MinusZoneAI / ComfyUI-Flux1Quantize-MZ

flux1非官方的量化模型(flux1 unofficial quantize model)
12 stars 2 forks source link

Please support Lora please #4

Open wardensc2 opened 1 month ago

wardensc2 commented 1 month ago

Hi @minuszoneAI

Can you add some node support loading lora when using Marlin model

Thank you in advance

wailovet commented 1 month ago

Sorry, the GGUF version of the model is good enough, I no longer have the motivation to continue developing the Marlin model

wardensc2 commented 1 month ago

Sorry, the GGUF version of the model is good enough, I no longer have the motivation to continue developing the Marlin model

But the VRAM requirement is still very high with GGUF compare with new marlin format.

Ph0rk0z commented 1 month ago

I was going to look into how to add lora, it's probably not impossible. I'd rather figure out some other kernels besides marlin (ampere only, not easily ported). We got one model only uploaded. GGUF quality is great but speed is not like this. Your node actually beat using the full model.

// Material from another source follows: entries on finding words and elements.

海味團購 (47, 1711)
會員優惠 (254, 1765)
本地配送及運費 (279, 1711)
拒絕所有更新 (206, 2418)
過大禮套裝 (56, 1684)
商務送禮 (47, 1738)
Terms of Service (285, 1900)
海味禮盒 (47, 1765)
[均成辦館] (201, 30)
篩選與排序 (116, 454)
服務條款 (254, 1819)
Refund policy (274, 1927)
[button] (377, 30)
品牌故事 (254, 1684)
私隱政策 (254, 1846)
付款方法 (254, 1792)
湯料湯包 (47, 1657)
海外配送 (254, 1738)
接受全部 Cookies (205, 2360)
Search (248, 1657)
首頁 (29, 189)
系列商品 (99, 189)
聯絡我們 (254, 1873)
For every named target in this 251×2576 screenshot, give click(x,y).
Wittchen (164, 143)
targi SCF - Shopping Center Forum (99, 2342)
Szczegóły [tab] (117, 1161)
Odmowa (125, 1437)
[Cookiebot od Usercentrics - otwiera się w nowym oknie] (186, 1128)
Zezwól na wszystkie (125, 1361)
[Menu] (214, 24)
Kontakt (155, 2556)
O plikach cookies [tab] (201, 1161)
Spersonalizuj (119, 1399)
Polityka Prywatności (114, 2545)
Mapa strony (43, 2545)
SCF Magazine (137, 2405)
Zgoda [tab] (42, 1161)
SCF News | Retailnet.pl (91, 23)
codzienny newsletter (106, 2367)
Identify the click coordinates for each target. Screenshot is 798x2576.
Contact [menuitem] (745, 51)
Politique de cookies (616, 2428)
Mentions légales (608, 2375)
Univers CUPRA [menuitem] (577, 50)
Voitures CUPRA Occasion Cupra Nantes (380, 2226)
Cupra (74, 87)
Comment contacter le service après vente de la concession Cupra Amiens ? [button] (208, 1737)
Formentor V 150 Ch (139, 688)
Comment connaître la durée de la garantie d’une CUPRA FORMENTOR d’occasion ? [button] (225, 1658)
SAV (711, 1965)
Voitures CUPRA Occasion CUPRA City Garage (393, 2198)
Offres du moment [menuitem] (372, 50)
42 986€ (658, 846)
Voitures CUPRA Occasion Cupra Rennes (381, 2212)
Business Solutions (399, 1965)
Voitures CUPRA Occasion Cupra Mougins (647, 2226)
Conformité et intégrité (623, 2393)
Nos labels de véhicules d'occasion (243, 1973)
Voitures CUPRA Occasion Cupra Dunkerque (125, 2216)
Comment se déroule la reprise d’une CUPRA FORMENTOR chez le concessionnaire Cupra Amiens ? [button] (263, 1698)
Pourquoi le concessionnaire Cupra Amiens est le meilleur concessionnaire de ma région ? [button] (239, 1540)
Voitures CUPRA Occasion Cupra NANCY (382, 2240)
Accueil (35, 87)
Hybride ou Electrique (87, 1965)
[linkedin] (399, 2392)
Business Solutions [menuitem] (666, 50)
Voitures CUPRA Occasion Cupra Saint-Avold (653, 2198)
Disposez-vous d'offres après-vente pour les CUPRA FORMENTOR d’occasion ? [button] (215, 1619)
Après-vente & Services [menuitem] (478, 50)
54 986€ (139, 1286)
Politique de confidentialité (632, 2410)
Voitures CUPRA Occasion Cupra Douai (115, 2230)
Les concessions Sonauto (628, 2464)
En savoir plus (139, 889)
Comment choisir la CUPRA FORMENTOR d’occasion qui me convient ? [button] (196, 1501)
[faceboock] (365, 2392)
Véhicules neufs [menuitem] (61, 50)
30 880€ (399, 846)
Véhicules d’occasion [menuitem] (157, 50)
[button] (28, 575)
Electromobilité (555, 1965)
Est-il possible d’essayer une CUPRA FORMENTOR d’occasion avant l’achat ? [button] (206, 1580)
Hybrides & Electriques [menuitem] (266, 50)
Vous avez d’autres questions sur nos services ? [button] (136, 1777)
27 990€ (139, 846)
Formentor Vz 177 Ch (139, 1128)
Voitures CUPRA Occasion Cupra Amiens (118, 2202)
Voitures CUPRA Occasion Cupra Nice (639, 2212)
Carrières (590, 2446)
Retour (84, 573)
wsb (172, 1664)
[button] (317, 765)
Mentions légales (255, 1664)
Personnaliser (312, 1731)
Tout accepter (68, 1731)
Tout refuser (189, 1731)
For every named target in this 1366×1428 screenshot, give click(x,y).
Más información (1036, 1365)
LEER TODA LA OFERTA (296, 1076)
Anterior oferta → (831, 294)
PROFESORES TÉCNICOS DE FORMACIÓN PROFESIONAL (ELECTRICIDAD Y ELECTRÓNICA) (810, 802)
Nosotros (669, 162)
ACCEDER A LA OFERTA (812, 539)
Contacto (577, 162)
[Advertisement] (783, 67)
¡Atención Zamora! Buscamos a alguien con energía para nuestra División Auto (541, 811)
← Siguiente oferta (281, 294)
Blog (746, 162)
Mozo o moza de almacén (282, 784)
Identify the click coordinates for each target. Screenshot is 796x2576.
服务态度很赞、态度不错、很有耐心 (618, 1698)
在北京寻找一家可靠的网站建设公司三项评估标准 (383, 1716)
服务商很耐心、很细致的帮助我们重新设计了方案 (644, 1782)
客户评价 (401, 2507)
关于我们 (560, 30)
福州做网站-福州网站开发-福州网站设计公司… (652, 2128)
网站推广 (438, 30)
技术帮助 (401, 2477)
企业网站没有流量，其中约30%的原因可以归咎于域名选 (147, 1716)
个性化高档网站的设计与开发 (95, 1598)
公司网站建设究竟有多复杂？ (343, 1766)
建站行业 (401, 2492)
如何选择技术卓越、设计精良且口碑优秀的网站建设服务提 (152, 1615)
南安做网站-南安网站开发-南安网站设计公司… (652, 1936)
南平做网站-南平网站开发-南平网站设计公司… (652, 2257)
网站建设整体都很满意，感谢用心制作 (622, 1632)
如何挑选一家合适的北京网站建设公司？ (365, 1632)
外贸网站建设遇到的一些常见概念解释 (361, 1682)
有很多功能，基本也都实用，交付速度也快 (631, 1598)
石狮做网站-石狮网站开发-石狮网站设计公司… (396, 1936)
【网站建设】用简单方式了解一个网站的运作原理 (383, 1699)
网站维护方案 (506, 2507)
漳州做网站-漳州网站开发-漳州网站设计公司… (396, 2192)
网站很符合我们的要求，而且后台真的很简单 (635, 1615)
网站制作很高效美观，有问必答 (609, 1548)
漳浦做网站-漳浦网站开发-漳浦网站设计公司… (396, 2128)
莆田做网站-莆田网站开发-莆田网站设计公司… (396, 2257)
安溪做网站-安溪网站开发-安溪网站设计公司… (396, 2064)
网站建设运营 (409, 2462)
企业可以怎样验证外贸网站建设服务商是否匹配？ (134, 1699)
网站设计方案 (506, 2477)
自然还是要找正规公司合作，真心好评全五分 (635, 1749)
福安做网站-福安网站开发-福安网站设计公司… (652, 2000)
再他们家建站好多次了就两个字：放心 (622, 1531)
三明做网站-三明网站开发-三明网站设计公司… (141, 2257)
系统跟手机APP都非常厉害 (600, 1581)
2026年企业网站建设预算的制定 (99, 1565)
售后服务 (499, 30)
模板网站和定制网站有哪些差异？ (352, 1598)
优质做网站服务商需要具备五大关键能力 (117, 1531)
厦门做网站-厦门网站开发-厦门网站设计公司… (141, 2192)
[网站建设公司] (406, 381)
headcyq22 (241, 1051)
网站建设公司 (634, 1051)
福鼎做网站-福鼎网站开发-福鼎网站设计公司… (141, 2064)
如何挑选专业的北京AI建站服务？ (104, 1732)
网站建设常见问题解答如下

wailovet commented 1 month ago

I was going to look into how to add lora, it's probably not impossible. I'd rather figure out some other kernels besides marlin (ampere only, not easily ported). We got one model only uploaded. GGUF quality is great but speed is not like this. Your node actually beat using the full model.

It should be possible to implement LoRA, especially with the implementation of GGUF as a reference.

Regarding this node, since the NF4 and GGUF models had just been released by the community when the development was completed. At that time, I felt that I had done useless work, so I interrupted all the development processes. At that time, a lot of code was temporarily embedded by me in ComfyUI and had not been sorted out. So it may take some time to resume and continue development. Moreover, in the case of the existence of GGUF and NF4 versions, is this node still valuable?

Ph0rk0z commented 1 month ago

NF4 has bad quality. GGUF has good quality but it's slow. The value in this is leveraging kernels inside comfy for faster inference. It think you are first to do that.